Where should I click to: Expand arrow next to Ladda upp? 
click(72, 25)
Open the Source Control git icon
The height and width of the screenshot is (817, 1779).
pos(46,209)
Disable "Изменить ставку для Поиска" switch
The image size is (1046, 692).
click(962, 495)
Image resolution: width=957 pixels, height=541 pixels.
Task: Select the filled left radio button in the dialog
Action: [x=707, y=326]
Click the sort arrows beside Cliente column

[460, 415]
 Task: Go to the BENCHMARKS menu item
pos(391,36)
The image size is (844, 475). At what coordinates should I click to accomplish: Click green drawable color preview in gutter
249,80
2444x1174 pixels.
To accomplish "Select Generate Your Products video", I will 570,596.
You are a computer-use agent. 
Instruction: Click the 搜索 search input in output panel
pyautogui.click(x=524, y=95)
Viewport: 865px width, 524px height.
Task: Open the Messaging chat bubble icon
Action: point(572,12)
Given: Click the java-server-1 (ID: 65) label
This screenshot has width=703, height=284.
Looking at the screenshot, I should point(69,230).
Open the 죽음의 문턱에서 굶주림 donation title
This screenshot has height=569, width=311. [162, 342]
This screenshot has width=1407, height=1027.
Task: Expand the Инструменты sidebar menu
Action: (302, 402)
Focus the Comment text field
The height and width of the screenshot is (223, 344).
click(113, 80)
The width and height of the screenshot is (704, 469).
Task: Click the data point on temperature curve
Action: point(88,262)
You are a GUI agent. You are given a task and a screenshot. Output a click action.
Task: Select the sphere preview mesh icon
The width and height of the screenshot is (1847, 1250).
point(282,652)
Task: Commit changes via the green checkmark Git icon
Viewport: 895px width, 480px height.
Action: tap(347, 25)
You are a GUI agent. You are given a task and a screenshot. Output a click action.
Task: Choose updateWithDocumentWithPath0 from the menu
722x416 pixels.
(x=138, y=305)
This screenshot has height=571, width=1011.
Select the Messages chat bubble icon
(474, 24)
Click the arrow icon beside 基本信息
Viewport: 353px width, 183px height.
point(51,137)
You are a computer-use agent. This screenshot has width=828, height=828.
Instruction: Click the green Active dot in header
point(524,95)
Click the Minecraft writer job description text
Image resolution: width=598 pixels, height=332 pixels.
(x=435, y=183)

***

▸ **TASK INSTRUCTIONS**: Extract each line of the entries above that contains the word "computer".

▸ **COMPLETED EXERCISE**:
You are a computer-use agent. 
You are a computer-use agent. This screenshot has width=828, height=828.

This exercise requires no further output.